Spring boot log secret.yaml from helm

8/24/2018

I am getting started with helm. I have defined the deployment, service, configMap and secret yaml files.

I have a simple spring boot application with basic http authentication, the username and password are defined in the secret file.

My application is correctly deployed, and when I tested it in the browser, it tells me that the username and password are wrong.

Is there a way to know what are the values that spring boot receives from helms?

Or is there a way to decrypt the secret.yaml file?

values.yaml

image:
  repository: myrepo.azurecr.io
  name: my-service
  tag: latest 

replicaCount: 1

users:
  - name: "admin"
    password: "admintest"
    authority: "admin"
  - name: "user-test"
    password:  "usertest"
    authority: "user"

spring:
  datasource:
    url: someurl
    username: someusername
    password: somepassword
    platform: postgresql

secret.yaml

apiVersion: v1
kind: Secret
metadata:
  name: {{ .Release.Name }}-{{ .Chart.Name }}-secret
stringData:
  spring.datasource.url: "{{ .Values.spring.datasource.url }}"
  spring.datasource.username: "{{ .Values.spring.datasource.username }}"
  spring.datasource.password: "{{ .Values.spring.datasource.password }}"
  spring.datasource.platform: "{{ .Values.spring.datasource.platform }}"  
  {{- range $idx, $user := .Values.users }}
  users_{{ $idx }}_.name: "{{ $user.name }}"
  users_{{ $idx }}_.password: "{{ printf $user.password }}"
  users_{{ $idx }}_.authority: "{{ printf $user.authority }}"
  {{- end }}
-- andreahg
kubernetes-helm
spring-boot

1 Answer

8/24/2018

Normally the secret in the secret.yaml file won't be encrypted, just encoded in base64. So you could decode the content of the secret in tool like https://www.base64decode.org/ If you've got access to the kubernetes dashboard that also provides a way to see the value of the secret.

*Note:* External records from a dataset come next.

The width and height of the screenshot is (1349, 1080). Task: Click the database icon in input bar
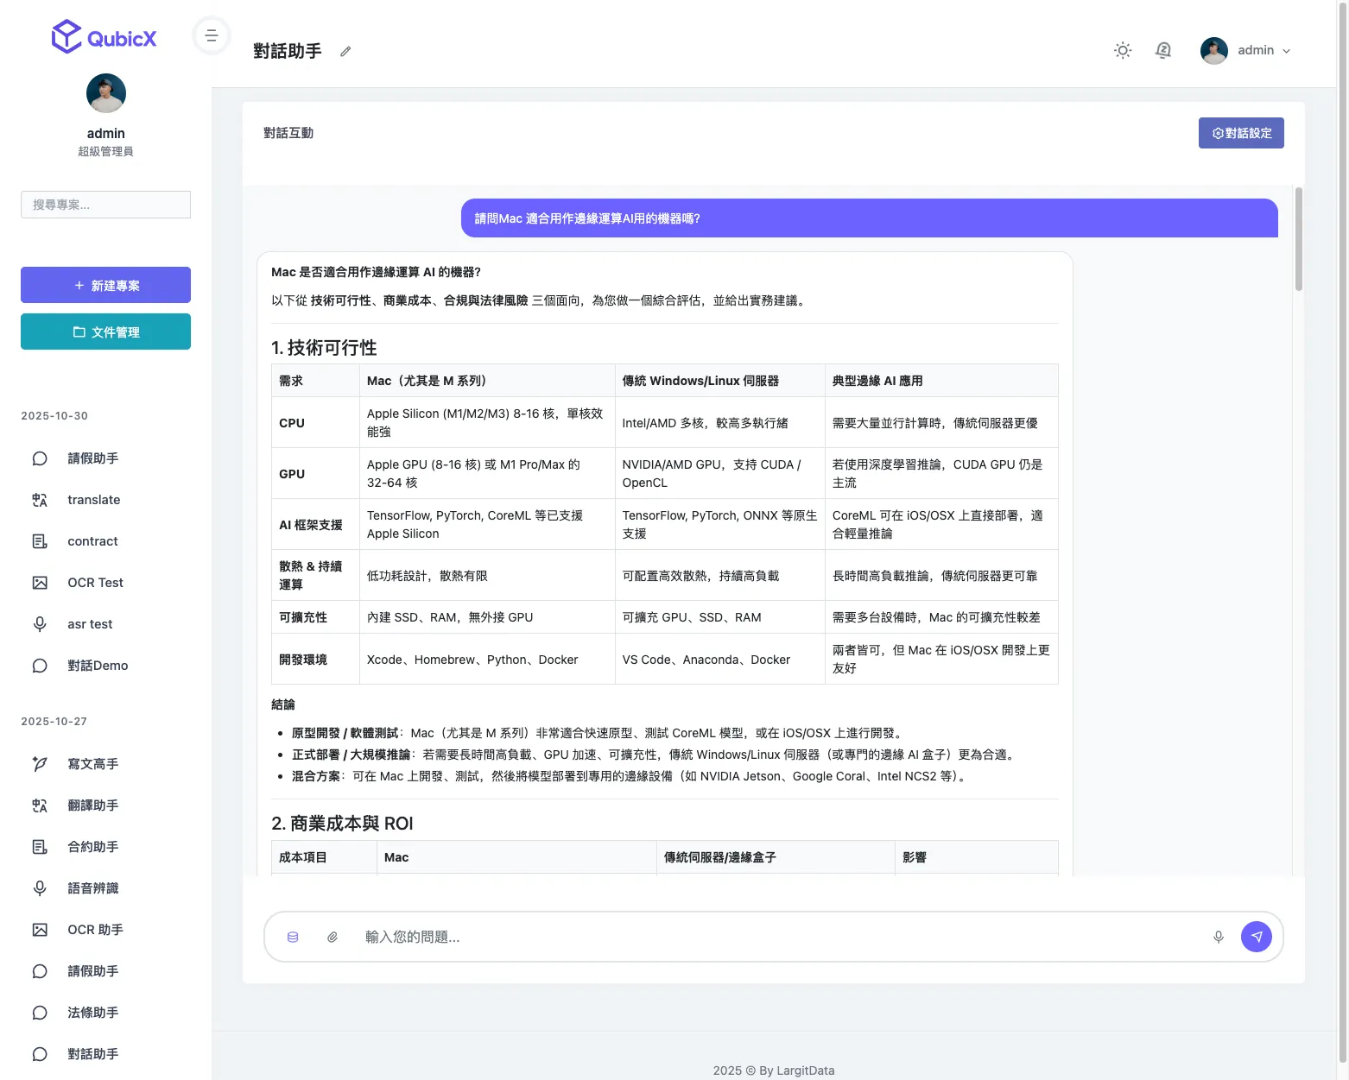tap(293, 937)
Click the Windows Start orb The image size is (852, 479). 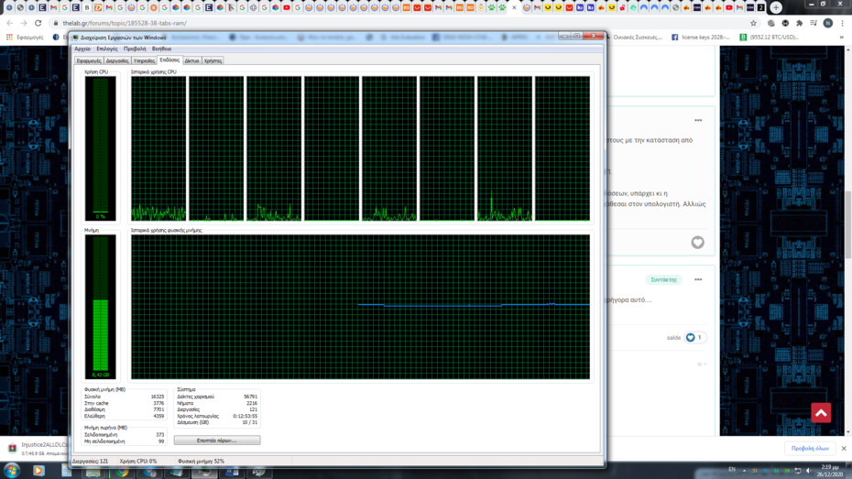(x=12, y=471)
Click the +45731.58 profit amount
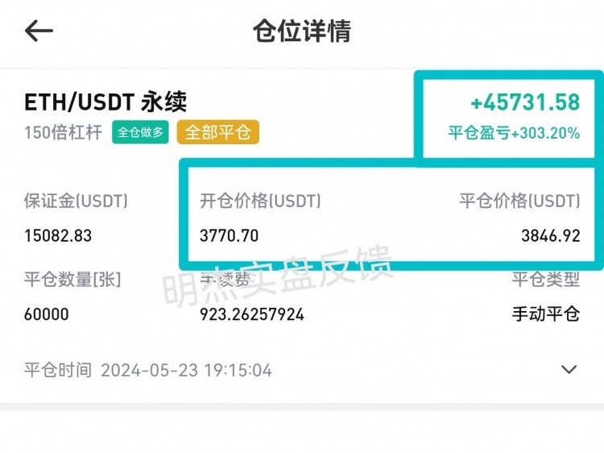 [x=525, y=102]
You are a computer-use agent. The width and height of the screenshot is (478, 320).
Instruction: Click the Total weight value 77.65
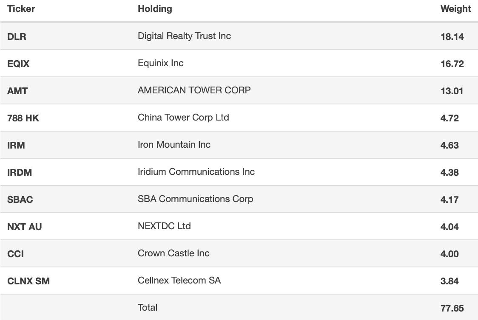[x=452, y=308]
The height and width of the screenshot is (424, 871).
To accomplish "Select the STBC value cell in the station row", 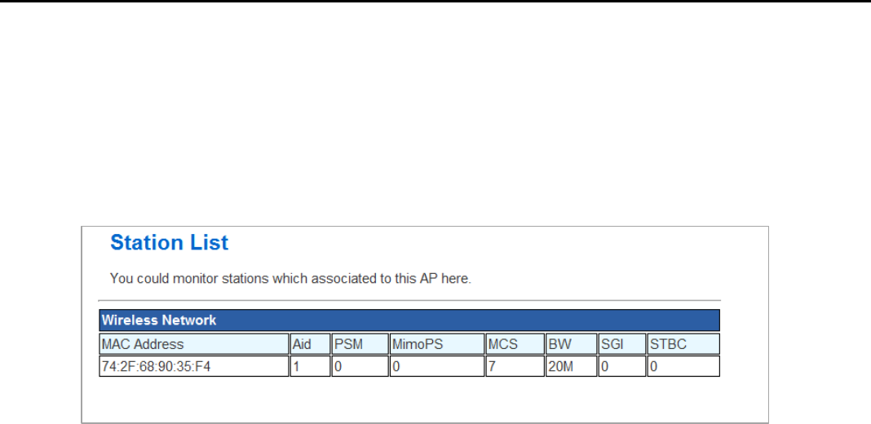I will [683, 367].
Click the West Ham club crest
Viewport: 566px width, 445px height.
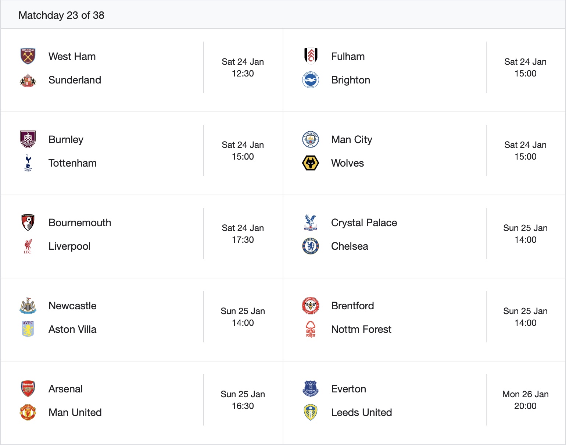pyautogui.click(x=28, y=56)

If you're injecting the secret as environment variables then you can find the pod with kubeclt get pods and then kubectl describe pod <pod_name> will include output of which environment variables are injected.

With helm I find it very useful to run helm install --dry-run --debug as then you can see in the console exactly what kubernetes resources will be created from the template for that install.